> [Text provided]:
Vocations to the Priesthood


#1

Hello all,
I am currently in formation to becoming a Priest in the Episcopal Church, but I feel God is calling me to the Catholic Priesthood. Because I am already in formation, I sort of feel obligated to keep on through, hoping that my drawing to the Catholic Church will dissipate. On one hand, the Episcopal church has a unique tradition and has been my home for quite sometime. But I feel it is not the "true" Priesthood. Perhaps I can convert after I finish seminary? My heart is torn between the two churches, and I'm not quite sure what to do.
Will someone please give me some advice? I would really appreciate it. :)


#2

Be True to thyself, and truer to the Lord, after all you will have to answer to Him, personally I would advise you to talk to a Catholic Priest, who might make an appointment with you to talk to a Catholic Bishop - you need to get human guidance to point you towards spiritual guidance.

God Bless you on your journey.


#3

And he saith to them: Come ye after me, and I will make you to be fishers of men. And they immediately leaving their nets, followed him. --Matthew 4:19-20


#4

I was reading “To Save a Thousand Souls” and it mentioned that in order to be allowed to be a priest, you must be baptized by the Catholic Church, you must have received the sacrament of Confirmation, and if you recently joined the Catholic Church through either Baptism or profession of faith, you must prove to your Bishop that you’re firm in the faith.
Usually, the Bishop requires for you to be a practicing Catholic for two or three years.

If you’re interested and your diocese eligible, you can get “To Save a Thousand Souls” and “Is Jesus Christ Calling You to be a Catholic Priest?” for free.
gopriest.com

I finished “To Save a Thousand Souls” and it really informed me and also helped me realize what a priest really is.


#5

I’m not sure where you are Porkchowmein but have you considered the Ordinariate?


#6

[quote="Eduardo06sp, post:4, topic:340472"]
in order to be allowed to be a priest, you must be baptized by the Catholic Church

[/quote]

I'm pretty sure that's incorrect. If he was baptized with the right matter, form, and intentions (as mainstream Anglicanism has always done), his baptism will be presumed valid. Could you give a verbatim quote from the source?

> [Problem 1]:
Recast the entries starting at the line containing "Click the attach file paperclip icon" and ending at the line containing "Action: click(39, 223)" as a numbered list, leaving out blank lines.

Word and element locating data
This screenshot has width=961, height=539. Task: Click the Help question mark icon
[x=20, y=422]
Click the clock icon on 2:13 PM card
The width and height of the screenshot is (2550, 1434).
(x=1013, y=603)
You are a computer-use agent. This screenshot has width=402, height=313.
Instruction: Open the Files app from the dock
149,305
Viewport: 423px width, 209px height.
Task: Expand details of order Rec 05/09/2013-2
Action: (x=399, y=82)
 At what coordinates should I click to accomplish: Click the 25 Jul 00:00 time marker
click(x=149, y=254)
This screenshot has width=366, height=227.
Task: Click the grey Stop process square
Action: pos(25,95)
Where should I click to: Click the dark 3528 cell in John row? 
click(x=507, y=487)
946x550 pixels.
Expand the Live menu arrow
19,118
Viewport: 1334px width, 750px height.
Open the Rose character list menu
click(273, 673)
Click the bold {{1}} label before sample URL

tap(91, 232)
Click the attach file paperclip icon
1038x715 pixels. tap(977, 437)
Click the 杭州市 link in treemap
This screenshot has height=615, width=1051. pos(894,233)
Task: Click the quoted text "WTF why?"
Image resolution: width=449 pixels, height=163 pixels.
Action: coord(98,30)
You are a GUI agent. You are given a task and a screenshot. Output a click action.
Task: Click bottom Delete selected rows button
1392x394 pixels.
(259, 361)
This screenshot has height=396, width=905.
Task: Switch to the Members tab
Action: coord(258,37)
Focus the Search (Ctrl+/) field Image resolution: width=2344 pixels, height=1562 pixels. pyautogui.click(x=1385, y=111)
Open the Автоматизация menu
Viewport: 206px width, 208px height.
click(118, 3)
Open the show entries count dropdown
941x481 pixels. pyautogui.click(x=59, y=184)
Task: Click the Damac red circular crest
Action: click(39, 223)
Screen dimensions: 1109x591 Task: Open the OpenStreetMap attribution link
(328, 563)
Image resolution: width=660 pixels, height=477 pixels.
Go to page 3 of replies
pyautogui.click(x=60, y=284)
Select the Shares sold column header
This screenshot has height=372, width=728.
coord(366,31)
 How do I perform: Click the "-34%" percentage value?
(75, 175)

> [Problem 2]:
Answer these questions from the thread on vocations to the priesthood:
(a) In which church is the first poster currently in formation to become a priest?
(b) Which Bible passage is quoted in the third post?
(c) According to the fourth post, how long does the Bishop usually require someone to be a practicing Catholic?

> [Correct output 1]:
1. Click the attach file paperclip icon
2. 1038x715 pixels. tap(977, 437)
3. Click the 杭州市 link in treemap
4. This screenshot has height=615, width=1051. pos(894,233)
5. Task: Click the quoted text "WTF why?"
6. Image resolution: width=449 pixels, height=163 pixels.
7. Action: coord(98,30)
8. You are a GUI agent. You are given a task and a screenshot. Output a click action.
9. Task: Click bottom Delete selected rows button
10. 1392x394 pixels.
11. (259, 361)
12. This screenshot has height=396, width=905.
13. Task: Switch to the Members tab
14. Action: coord(258,37)
15. Focus the Search (Ctrl+/) field Image resolution: width=2344 pixels, height=1562 pixels. pyautogui.click(x=1385, y=111)
16. Open the Автоматизация menu
17. Viewport: 206px width, 208px height.
18. click(118, 3)
19. Open the show entries count dropdown
20. 941x481 pixels. pyautogui.click(x=59, y=184)
21. Task: Click the Damac red circular crest
22. Action: click(39, 223)

> [Correct output 2]:
(a) The Episcopal Church.
(b) Matthew 4:19-20.
(c) Two or three years.